■ SUPPLIED RECORDS:
○ ○ ○

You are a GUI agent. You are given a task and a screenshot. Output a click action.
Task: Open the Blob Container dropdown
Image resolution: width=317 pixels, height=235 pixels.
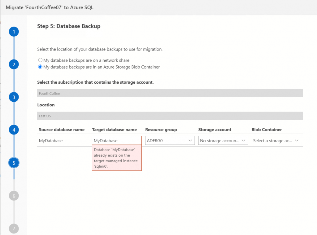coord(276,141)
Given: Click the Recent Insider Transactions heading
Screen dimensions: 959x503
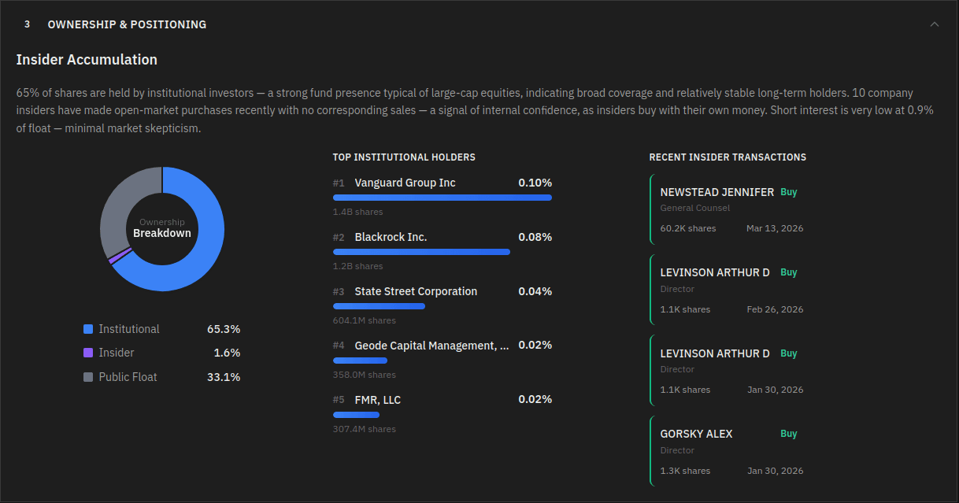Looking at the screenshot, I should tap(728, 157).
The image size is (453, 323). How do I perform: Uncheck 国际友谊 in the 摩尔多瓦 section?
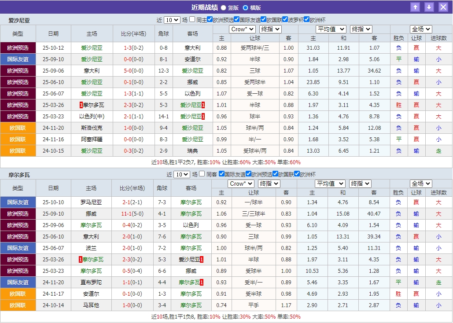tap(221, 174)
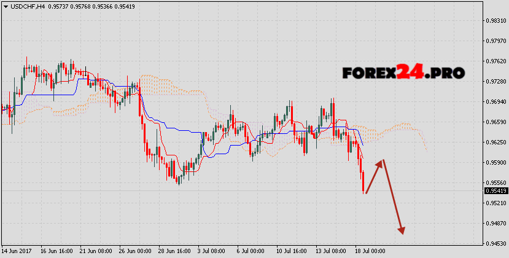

○ ○ ○

■ WRITTEN TASK:
Transcribe every line of the listing above exactly, leaving out the pictures.

■ ANSWER TO THE PROBLEM:
You are a GUI agent. You are given a task and a screenshot. Output a click action.
Task: Open the Blob Container dropdown
Image resolution: width=317 pixels, height=235 pixels.
coord(276,141)
Given: Click the Recent Insider Transactions heading
Screen dimensions: 959x503
Looking at the screenshot, I should tap(728, 157).
The image size is (453, 323). How do I perform: Uncheck 国际友谊 in the 摩尔多瓦 section?
tap(221, 174)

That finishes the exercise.